TO DO: Exact copies of all entries are needed. Pictures are to be left out.

RECORDED INFORMATION:
○ ○ ○ ○ ○

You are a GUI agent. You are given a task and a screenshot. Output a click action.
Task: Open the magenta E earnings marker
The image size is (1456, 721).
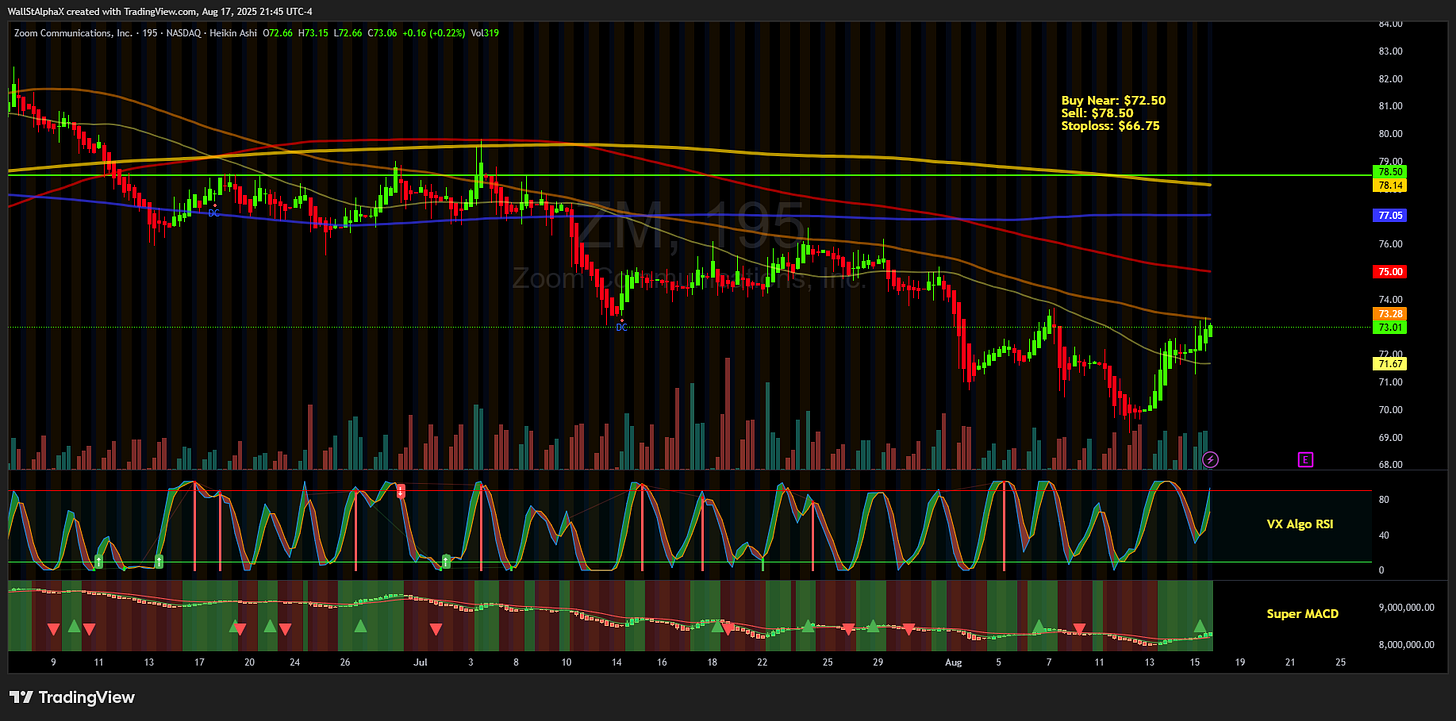(x=1305, y=459)
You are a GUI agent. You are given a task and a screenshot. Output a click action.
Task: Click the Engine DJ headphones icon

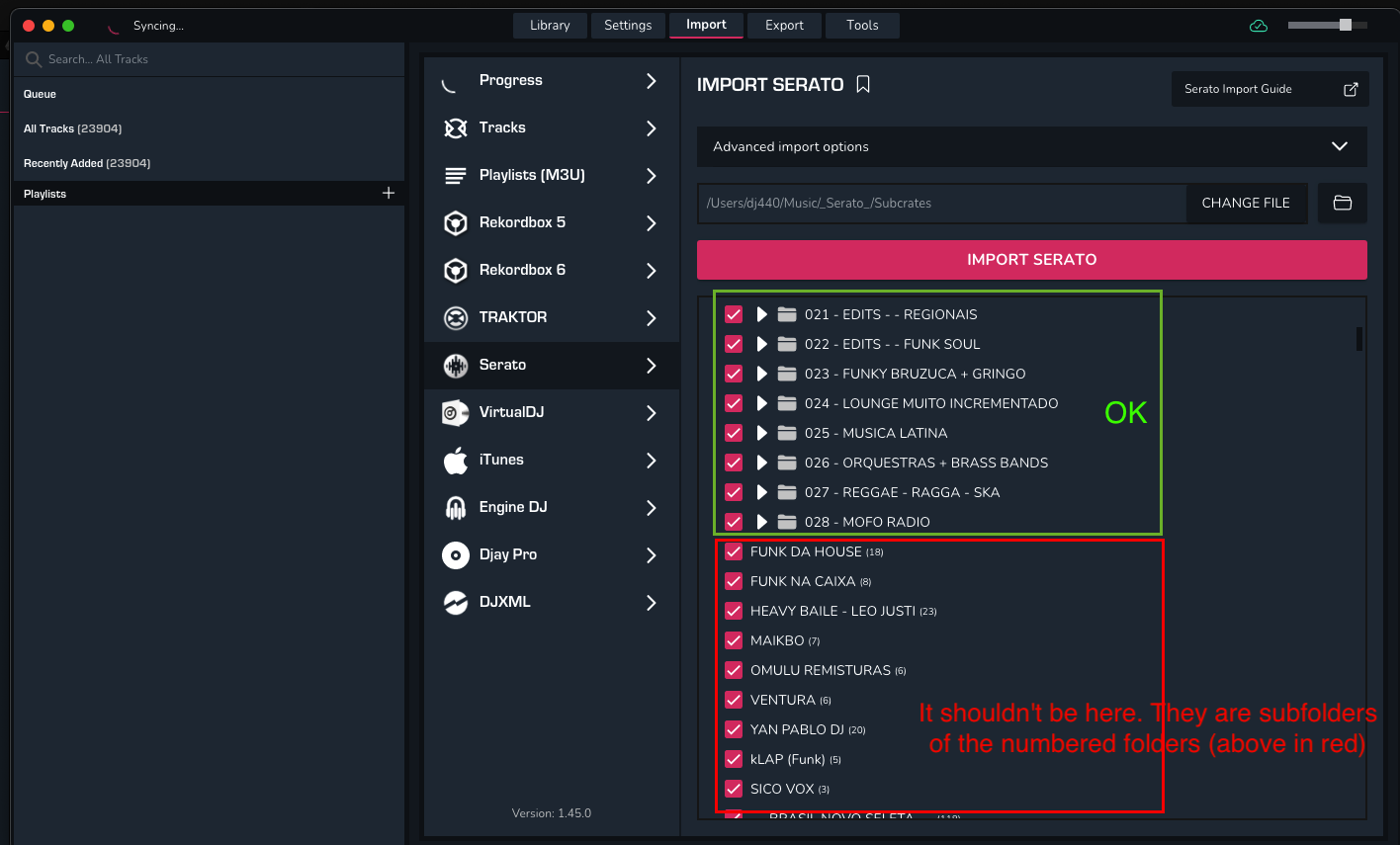[455, 507]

○ ○ ○ ○ ○

RESULT FOR THIS EXERCISE:
You are a GUI agent. You are given a task and a screenshot. Output a click action.
Task: Open the magenta E earnings marker
The image size is (1456, 721).
(x=1305, y=459)
You are a GUI agent. You are given a task and a screenshot. Output a click action.
Task: Click the Engine DJ headphones icon

[455, 507]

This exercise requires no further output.